**Problem set:**
#1 Quote the stretch of the coronavirus and tech regulation piece from "Coronavirus and tech" through "new normal emerges?", word for word.
#2 In the coronavirus and tech regulation piece, what keeps economies afloat and supplies stocked?
#3 Pick up the coronavirus and tech regulation piece after its final sentence and keep writing.

**Source extract:**
┄┄┄┄┄┄

Coronavirus and tech regulation in a new normal

Two month ago, plans to ramp up regulation of the digital economy under competition, privacy, and consumer protection laws looked like a head-first dive into the deep end of the pool. Now, as governments focus on keeping people safe and markets stable, a spotlight has been cast on the role of technology in our lives and economies. What might the coronavirus crisis mean for the future of tech regulation when restrictions subside and a new normal emerges?

What we do online lately is one of the few constants in our lives. There is not a maligned “big tech” player whose products have not helped us in some way to weather this ordeal. Online publishers keep us up to date on the latest developments. Working and shopping from home keeps our economies afloat and our supplies stocked. Being able to see and hear our friends and family on video calls or through social media lends us support, reassurance, and comfort. And that’s not to mention technology’s various cures for cabin fever.

Of course, online technology is uniquely able to fill the gaps only because we made ourselves so dependent on it. But that’s also why, when a new normal emerges, more regulation of the digital economy is on the way just as it was prior to the coronavirus crisis. Still, it’s difficult to imagine that regulators and policymakers focused on big tech will start back up in the high gear they were running on just a couple of months ago. Although tech companies have always argued that their innovations are transforming the world economy and making society better off, that message may carry more force as the world’s dependence on the digital economy starts to look a lot more like a life-line.

┄┄┄┄┄┄

**Data:**
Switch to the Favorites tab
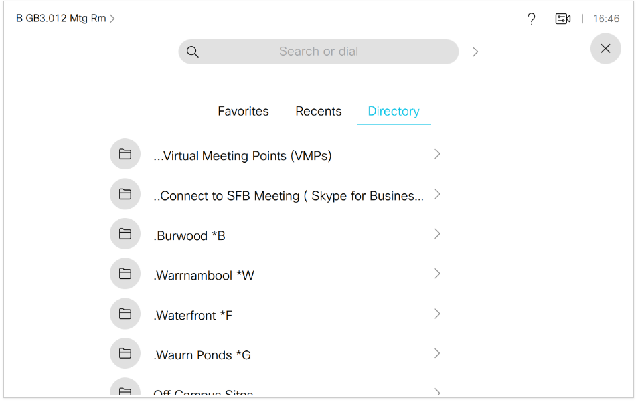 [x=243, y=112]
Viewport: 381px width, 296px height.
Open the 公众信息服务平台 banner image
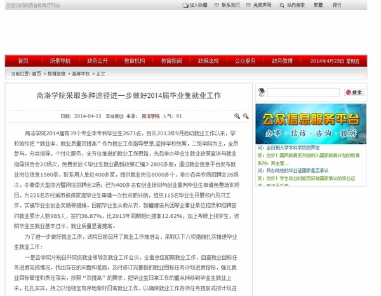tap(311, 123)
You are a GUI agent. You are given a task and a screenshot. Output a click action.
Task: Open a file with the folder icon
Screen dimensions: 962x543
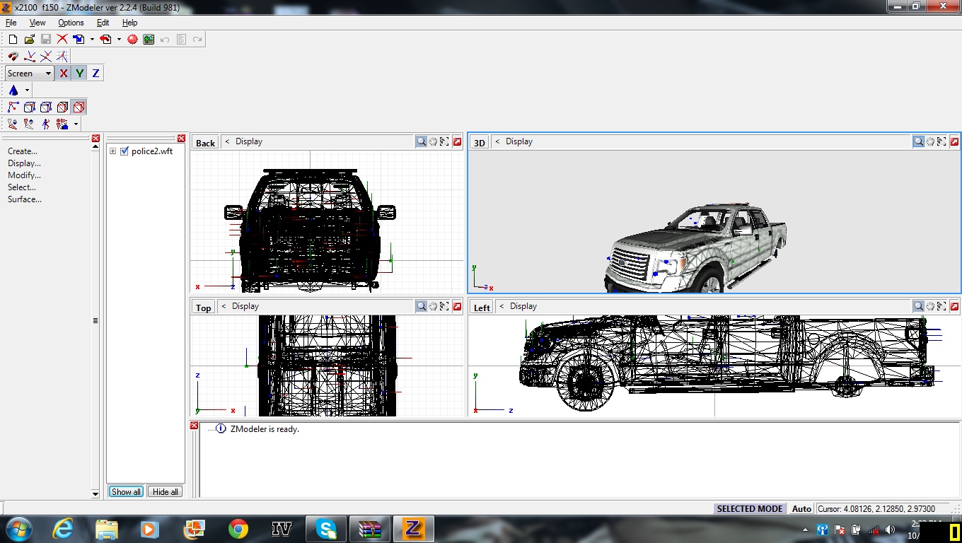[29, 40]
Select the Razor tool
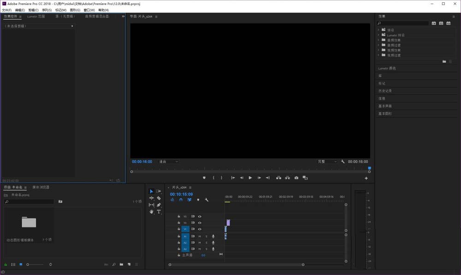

┄┄┄┄┄┄

**Answers for the exercise:**
#1
Coronavirus and tech regulation in a new normal

Two month ago, plans to ramp up regulation of the digital economy under competition, privacy, and consumer protection laws looked like a head-first dive into the deep end of the pool. Now, as governments focus on keeping people safe and markets stable, a spotlight has been cast on the role of technology in our lives and economies. What might the coronavirus crisis mean for the future of tech regulation when restrictions subside and a new normal emerges?

#2 Working and shopping from home.

#3
During the crisis, nimble tech companies will steer their resources and products to highlight their potential for helping society and the economy cope with a pandemic. Some of this will be little more than good marketing. But some of it will have a real impact: helping a restaurant to stay in business by switching to online deliveries, allowing a bed-ridden person to order necessary supplies from home, enabling a video call to a loved one under quarantine at a hospital. Those benefits may not fit snugly into the legal and regulatory framework governing the tech sector. But laws don’t write and enforce themselves, so the question for the new normal is: how much improved will be the sentiment of decision makers and the public towards big tech, and for how long can that goodwill last?

Because on the flip side, the stakes for effective regulation will be even higher as our societies, governments, and economies become more reliant on digital technologies. Whatever remains of the paper world in business and government is currently receiving an ultra-shock treatment in online connectivity. Working from home has become more practical, a trend that may survive the lifting of restrictions. Laws, corporate governance, and regulatory processes are being urgently revised to accommodate filings, proceedings, disclosures, and meetings on a remote basis–much of it likely to stay in effect after the crisis. Changing supply and demand conditions are causing some online business models to thrive and others to struggle, economic shifts that may become permanent in some markets.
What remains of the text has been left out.